Eran regalos envenenados
Con su habitual lentitud y a menudo cachaza, la justicia va citando a los testigos, imputados y procesados por los diversos episodios delictivos que agobian al PP valenciano
Con su habitual lentitud y a menudo cachaza, la justicia va citando a los testigos, imputados y procesados por los diversos y numerosos episodios delictivos que agobian al PP valenciano. Les ha llegado su san Martín, aunque algunos pudieran imaginar que, con tanta demora, las incriminaciones se apolillasen y acabasen prescritas en algún anaquel de la oficina judicial. Abundan los casos. Pero por el momento no ha sido así. Los trincados por la trama Gürtel han comenzado a desfilar ante el juez y todo parece indicar que la pasarela no se interrumpirá. El programa de comparecencias corresponde a la plétora de implicados, por no describirlos como me pide el cuerpo.
Estas líneas no pretenden ser una crónica de tribunales y se limitan a subrayar algunos aspectos más o menos colaterales de estos eventos penales.
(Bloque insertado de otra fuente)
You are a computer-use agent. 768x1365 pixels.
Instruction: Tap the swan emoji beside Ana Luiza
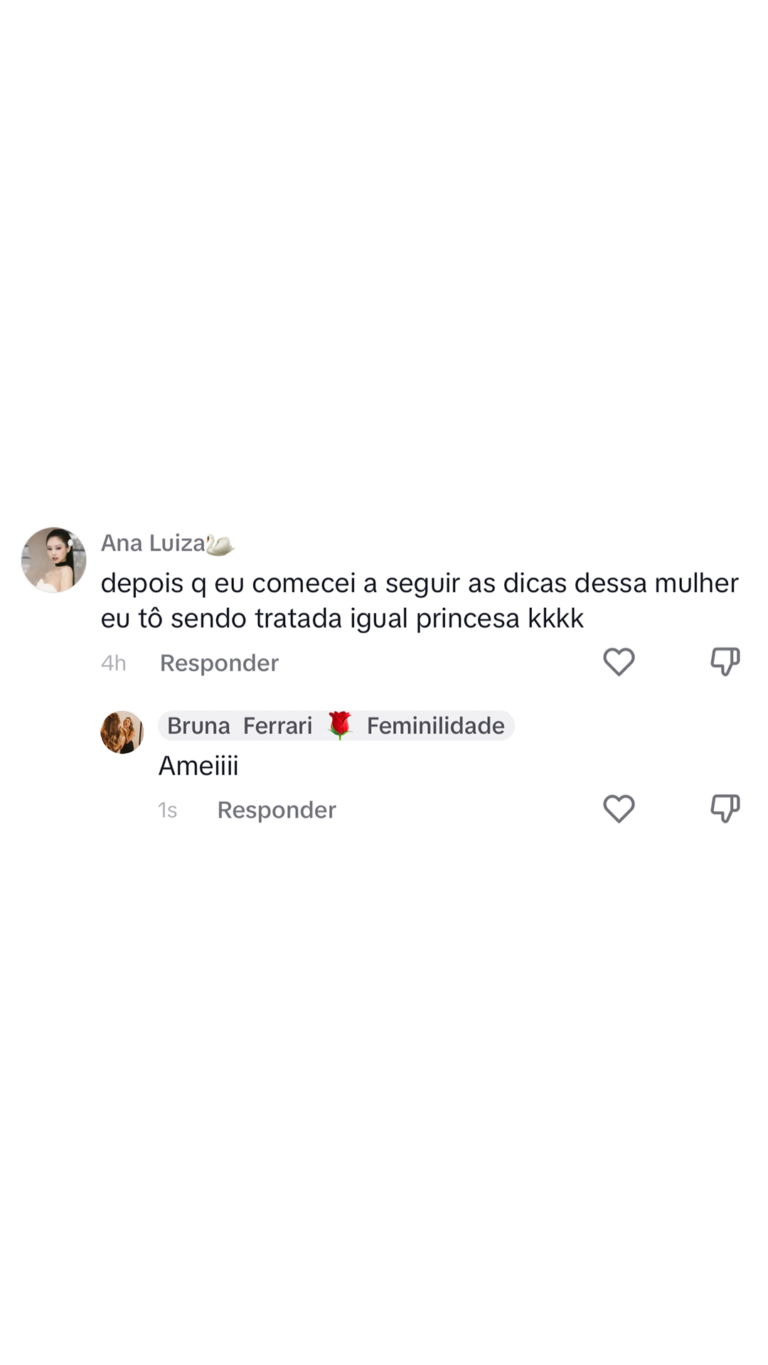click(x=220, y=544)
Uno de ellos, común a quien fuera director de RTVV, Pedro García, y a la consejera de Turismo, Milagros Martínez, consiste en endilgar a sus subordinados las responsabilidades por las adjudicaciones amañadas. Un recurso pueril y dudosamente exculpatorio, pero que, en cambio, delata la catadura de los citados empapelados. Con esta fibra moral, ¿cómo demonios asumieron tales cargos? Claro que, sin tal fibra y suprema audacia, cuesta comprender que el citado individuo haya calificado de “modestos regalos entre amigos”, regalos envenenados, a la postre, las opulentas comisiones que percibió por la sonorización de la visita del papa a Valencia. En cuanto a la dama, los ostentosos obsequios recibidos empalidecen ante el oprobio que significó para la institución su presidencia de la Cortes. Pero eso no fue delito, sino mucho peor: un horror.
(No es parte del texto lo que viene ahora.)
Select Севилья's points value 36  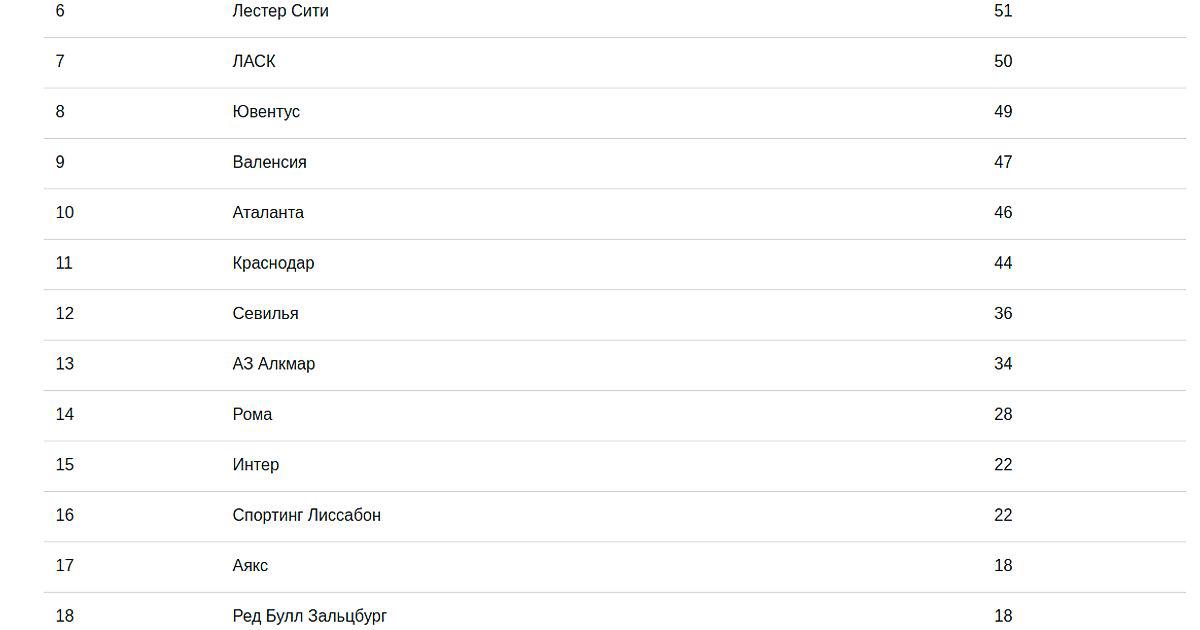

Los honorables señores y señoras del PP y asimilados enredados con el código penal seguirán deponiendo estos días. El saqueo de Emarsa, la financiación irregular del partido, quizá las hazañas impunes —todavía— de Carlos Fabra u otro guinde sonado van a condensar buena parte de la atención de los jueces instructores. Casi habríamos de celebrar que la implacable crisis económica que nos azota haya agotado las vetas del latrocinio y afilado el cabreo del vecindario, pues de otro modo no es temerario pensar se prolongase aún la rebatiña llevada a cabo por el partido con más chorizos por metro cuadrado que nunca nos haya gobernado. Con más chorizos, decimos, y más cómplices, pues la demasía de este saqueo padecido por las arcas públicas y el patrimonio no se comprende sin el silencio, la cobardía o frivolidad de la mayoría electoral que le apoya.
Pero en estos momentos —y a nadie se le oculta a poco que pulse su entorno— está emergiendo una indignación tan vasta como el universo creciente de los damnificados e irredentos. Para estos, la corrupción no es ya un fenómeno ajeno y lejano, propio de políticos desalmados y jueces indulgentes. Para los jóvenes sin expectativas, los parados sin esperanza, los pacientes de una sanidad precaria, los dependientes dejados de la mano del Estado, y etcétera, la corrupción es una agresión personal que tiene rostro y que hay que repeler sin complacencias mediante el único lenguaje que la derecha entiende y teme: la confrontación. Por eso las “mani[festaciones]” y la rabia van a ser un paisaje habitual y bien haría el presidente Alberto Fabra, por lo que le conviene, exhibir un gesto solidario con los damnificados y sentarle la mano a la grey desvergonzada de sus feligreses. Eso si puede, claro, pues son mogollón. Pronto lo veremos.